### Provided information

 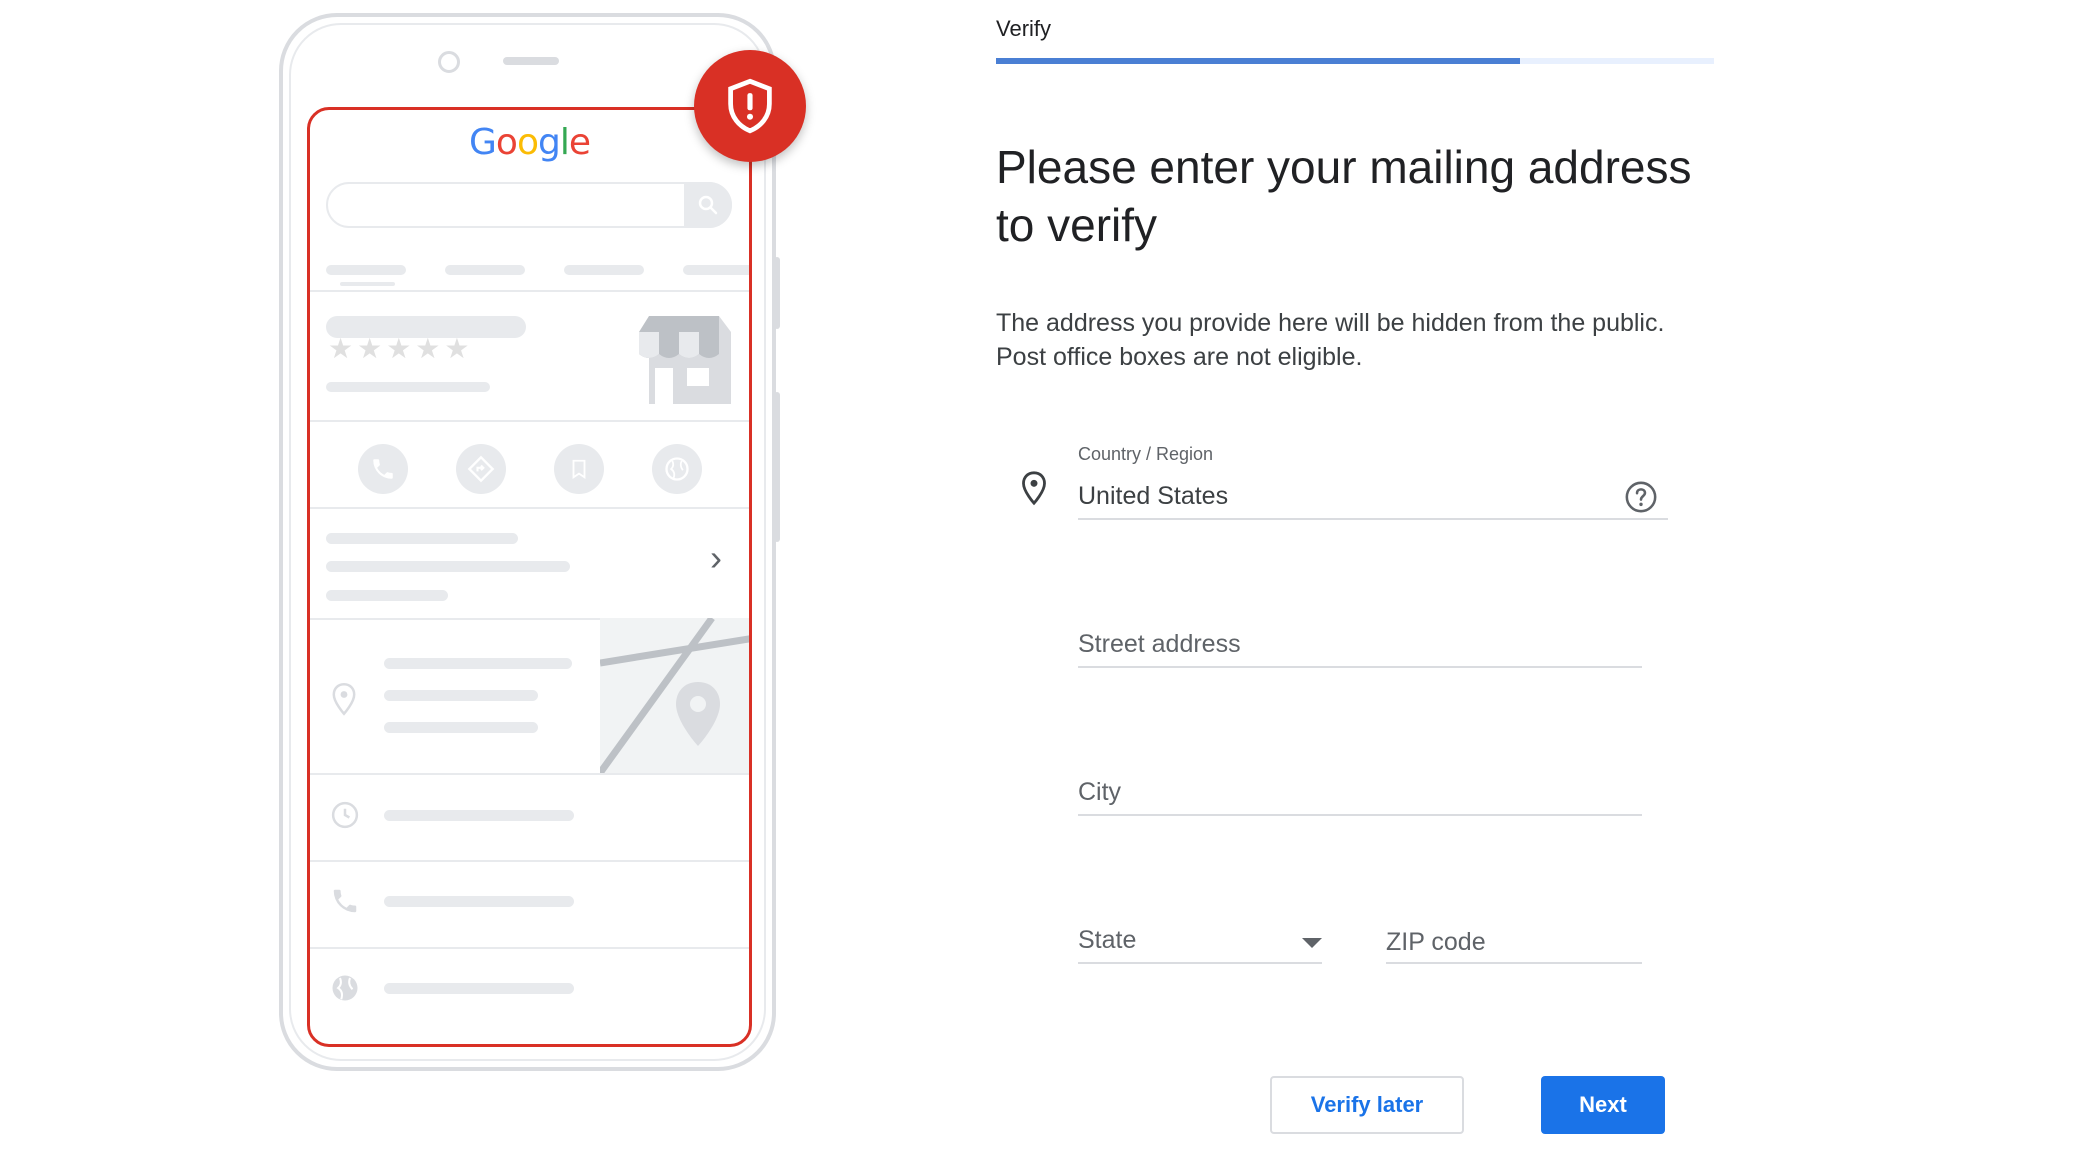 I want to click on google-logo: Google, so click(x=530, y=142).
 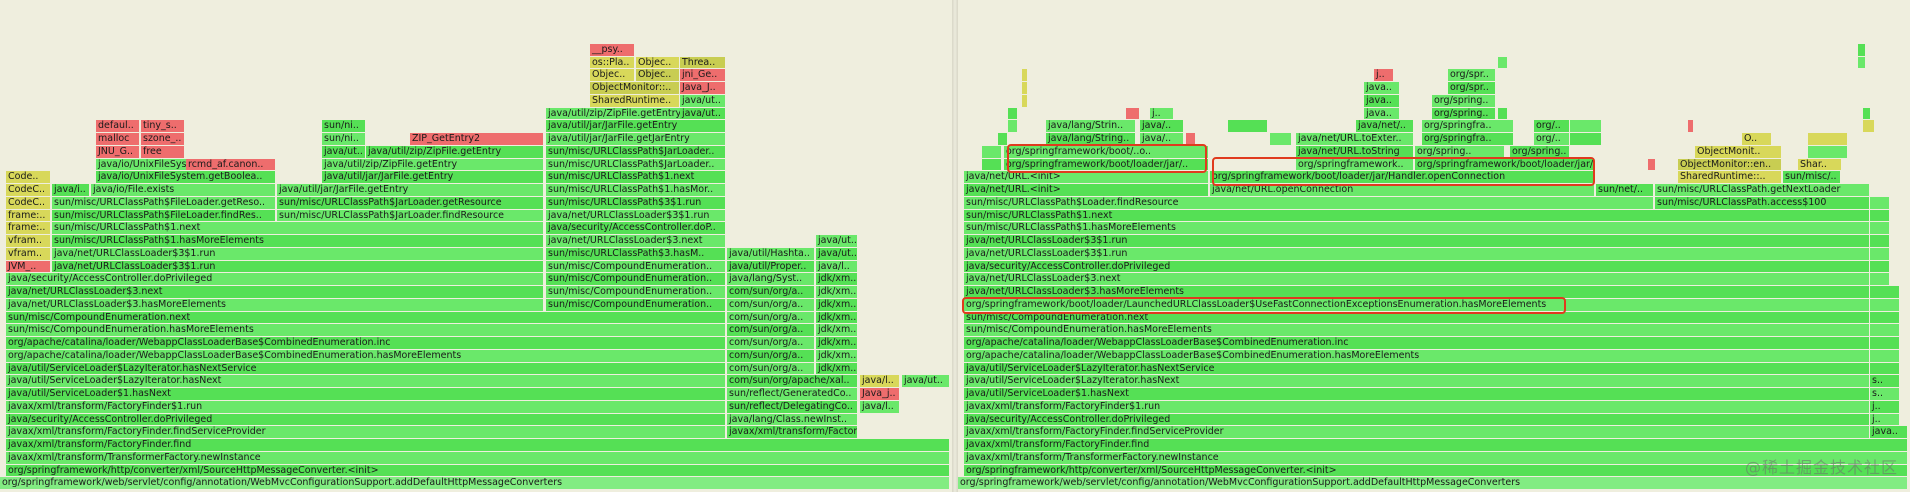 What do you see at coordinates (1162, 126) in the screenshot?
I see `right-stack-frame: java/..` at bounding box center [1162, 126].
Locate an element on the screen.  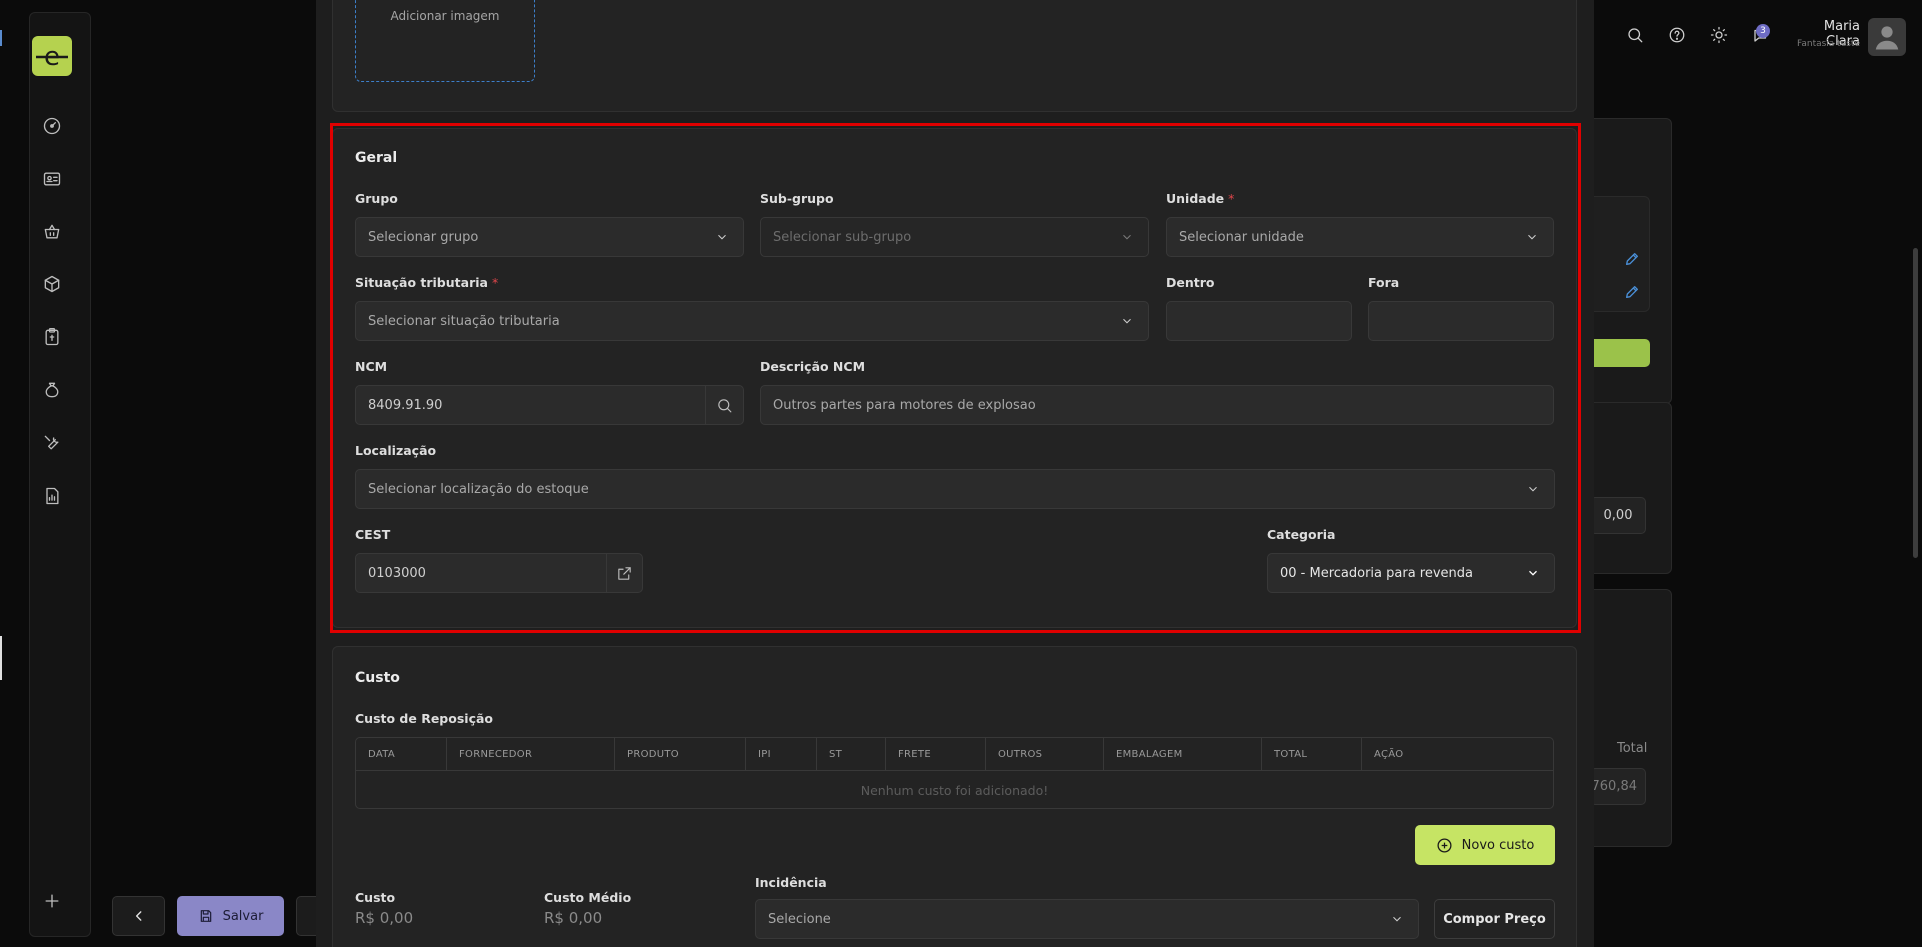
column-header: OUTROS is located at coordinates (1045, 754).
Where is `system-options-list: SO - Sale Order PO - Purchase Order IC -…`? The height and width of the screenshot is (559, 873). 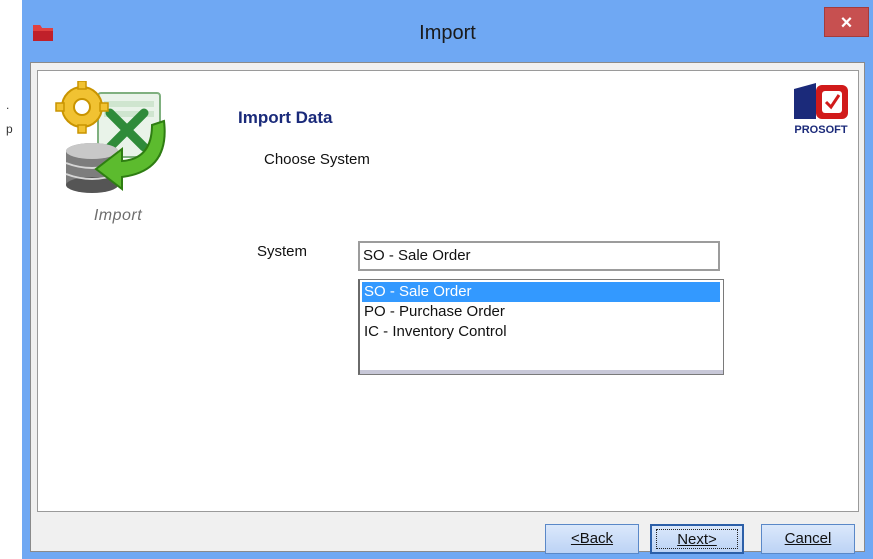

### Required action
Copy every one of the rows above again, word for word, but leave out the pictures.

### Solution to this task
  I want to click on google-logo: Google, so click(x=530, y=142).
  What do you see at coordinates (1162, 126) in the screenshot?
I see `right-stack-frame: java/..` at bounding box center [1162, 126].
Locate an element on the screen.  
column-header: OUTROS is located at coordinates (1045, 754).
Where is `system-options-list: SO - Sale Order PO - Purchase Order IC -…`? The height and width of the screenshot is (559, 873). 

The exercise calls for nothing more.